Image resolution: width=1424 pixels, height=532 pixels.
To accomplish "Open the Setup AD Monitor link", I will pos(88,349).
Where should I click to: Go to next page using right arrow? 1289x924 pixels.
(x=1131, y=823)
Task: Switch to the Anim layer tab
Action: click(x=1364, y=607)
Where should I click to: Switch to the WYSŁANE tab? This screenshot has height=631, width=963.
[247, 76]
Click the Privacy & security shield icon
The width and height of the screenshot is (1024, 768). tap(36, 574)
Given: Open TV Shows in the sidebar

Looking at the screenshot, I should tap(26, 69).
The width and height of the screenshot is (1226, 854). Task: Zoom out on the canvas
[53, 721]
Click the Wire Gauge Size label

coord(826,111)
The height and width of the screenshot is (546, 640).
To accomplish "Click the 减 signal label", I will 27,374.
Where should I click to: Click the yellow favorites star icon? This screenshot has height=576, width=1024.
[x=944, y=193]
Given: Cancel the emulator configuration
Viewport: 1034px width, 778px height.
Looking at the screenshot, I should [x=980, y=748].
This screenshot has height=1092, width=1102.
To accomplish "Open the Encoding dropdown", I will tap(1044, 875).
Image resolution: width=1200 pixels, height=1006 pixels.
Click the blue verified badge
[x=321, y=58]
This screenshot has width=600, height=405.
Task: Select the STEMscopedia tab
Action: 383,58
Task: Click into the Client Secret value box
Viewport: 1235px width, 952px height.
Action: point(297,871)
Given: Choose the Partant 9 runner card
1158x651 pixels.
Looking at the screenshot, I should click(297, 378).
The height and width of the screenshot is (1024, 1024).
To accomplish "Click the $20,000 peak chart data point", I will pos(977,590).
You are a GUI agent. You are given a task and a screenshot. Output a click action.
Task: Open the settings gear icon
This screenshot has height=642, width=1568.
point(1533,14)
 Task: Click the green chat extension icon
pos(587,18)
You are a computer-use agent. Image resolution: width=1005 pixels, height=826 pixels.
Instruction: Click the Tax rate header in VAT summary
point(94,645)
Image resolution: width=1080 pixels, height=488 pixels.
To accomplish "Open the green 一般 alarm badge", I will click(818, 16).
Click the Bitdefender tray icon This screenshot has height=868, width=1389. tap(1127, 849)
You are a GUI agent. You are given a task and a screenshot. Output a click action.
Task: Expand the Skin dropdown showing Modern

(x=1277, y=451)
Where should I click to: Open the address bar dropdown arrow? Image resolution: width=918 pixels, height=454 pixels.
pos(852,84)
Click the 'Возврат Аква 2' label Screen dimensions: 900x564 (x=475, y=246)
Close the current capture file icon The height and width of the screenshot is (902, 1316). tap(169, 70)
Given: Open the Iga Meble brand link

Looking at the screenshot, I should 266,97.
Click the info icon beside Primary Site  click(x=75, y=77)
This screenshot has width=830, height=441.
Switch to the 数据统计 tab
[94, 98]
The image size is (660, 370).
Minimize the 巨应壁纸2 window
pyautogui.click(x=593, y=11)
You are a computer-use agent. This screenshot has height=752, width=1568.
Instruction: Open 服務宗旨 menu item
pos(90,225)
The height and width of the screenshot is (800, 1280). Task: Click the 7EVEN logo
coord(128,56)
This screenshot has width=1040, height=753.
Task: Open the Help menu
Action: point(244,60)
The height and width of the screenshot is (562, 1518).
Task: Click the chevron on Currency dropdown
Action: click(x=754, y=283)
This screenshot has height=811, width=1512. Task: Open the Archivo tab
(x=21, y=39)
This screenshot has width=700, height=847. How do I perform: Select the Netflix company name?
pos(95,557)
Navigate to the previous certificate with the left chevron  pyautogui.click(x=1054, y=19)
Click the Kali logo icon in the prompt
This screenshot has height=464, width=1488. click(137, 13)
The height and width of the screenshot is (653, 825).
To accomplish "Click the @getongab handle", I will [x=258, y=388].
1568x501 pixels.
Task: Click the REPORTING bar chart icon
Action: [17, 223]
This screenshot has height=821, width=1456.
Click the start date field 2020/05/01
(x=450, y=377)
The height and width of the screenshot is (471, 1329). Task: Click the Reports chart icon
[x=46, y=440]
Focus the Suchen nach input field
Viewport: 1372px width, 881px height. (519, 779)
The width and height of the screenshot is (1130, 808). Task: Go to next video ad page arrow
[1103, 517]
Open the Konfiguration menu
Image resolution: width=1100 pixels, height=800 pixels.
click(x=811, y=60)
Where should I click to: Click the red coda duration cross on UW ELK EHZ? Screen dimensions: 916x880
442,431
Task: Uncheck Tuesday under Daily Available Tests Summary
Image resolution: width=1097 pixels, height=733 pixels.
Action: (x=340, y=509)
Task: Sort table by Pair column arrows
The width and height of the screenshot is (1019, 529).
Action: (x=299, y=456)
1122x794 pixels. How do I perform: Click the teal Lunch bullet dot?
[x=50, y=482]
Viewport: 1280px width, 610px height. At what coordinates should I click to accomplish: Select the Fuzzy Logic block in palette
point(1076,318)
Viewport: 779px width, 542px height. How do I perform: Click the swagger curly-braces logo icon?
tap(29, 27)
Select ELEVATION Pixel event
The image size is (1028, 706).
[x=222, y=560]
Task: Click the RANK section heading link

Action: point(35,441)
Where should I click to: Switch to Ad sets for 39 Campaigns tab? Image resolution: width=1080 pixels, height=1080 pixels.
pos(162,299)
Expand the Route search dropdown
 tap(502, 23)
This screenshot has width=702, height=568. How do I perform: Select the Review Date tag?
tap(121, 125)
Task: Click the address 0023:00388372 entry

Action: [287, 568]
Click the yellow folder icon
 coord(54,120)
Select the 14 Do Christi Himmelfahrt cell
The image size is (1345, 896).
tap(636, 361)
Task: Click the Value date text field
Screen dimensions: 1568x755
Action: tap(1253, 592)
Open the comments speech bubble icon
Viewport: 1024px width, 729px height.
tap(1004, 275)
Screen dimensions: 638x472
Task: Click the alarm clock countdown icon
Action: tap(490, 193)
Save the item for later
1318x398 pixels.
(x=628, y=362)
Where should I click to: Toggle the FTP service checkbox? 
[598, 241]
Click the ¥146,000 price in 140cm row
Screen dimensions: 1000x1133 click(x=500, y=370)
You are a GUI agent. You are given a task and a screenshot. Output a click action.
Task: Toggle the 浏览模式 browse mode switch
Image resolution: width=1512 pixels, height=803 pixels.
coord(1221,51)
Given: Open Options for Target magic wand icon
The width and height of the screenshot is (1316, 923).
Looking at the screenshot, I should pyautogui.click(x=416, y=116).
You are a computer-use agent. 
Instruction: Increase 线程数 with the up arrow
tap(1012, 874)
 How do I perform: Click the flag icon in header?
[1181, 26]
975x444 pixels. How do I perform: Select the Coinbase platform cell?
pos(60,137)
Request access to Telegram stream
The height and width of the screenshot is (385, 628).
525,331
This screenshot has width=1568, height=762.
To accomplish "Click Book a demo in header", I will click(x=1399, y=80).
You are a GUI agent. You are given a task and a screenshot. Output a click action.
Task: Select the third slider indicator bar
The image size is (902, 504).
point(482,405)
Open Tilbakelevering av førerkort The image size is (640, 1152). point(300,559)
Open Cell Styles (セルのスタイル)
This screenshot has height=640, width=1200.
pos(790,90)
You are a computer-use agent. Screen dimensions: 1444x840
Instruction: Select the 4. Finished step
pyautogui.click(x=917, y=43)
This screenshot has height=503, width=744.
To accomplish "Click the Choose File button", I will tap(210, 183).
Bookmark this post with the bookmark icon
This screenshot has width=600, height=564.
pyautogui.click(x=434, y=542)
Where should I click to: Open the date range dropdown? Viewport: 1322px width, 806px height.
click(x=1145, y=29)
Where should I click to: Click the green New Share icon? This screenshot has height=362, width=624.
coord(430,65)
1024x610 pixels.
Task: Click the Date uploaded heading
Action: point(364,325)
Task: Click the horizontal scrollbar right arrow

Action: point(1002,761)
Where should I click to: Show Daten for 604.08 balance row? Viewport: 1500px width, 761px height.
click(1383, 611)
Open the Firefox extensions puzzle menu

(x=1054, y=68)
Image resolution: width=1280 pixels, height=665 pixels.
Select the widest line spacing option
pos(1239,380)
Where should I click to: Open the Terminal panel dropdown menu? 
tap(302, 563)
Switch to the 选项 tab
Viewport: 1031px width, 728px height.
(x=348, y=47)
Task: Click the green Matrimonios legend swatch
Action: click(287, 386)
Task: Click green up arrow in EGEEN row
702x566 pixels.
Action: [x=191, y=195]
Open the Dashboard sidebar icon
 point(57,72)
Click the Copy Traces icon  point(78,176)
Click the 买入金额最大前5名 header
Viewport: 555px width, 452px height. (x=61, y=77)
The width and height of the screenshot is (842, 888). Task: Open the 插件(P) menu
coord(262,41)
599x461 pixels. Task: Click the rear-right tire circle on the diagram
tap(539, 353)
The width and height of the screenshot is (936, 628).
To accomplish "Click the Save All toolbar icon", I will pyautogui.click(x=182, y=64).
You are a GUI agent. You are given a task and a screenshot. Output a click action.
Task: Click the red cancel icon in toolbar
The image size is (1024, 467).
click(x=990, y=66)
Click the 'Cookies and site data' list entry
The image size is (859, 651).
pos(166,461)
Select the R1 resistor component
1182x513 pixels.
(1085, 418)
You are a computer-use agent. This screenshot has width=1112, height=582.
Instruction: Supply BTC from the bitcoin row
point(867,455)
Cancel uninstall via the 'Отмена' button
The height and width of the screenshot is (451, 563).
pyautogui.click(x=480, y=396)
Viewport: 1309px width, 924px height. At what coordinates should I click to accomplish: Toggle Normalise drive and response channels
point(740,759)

HOW TO COMPLETE THIS TASK: Quote the listing above, but only from the line that shows "Task: Click the RANK section heading link" through the line that shows "Task: Click the Value date text field".

EXERCISE RESULT:
Task: Click the RANK section heading link

Action: point(35,441)
Where should I click to: Switch to Ad sets for 39 Campaigns tab? Image resolution: width=1080 pixels, height=1080 pixels.
pos(162,299)
Expand the Route search dropdown
 tap(502, 23)
This screenshot has width=702, height=568. How do I perform: Select the Review Date tag?
tap(121, 125)
Task: Click the address 0023:00388372 entry

Action: [287, 568]
Click the yellow folder icon
 coord(54,120)
Select the 14 Do Christi Himmelfahrt cell
The image size is (1345, 896).
tap(636, 361)
Task: Click the Value date text field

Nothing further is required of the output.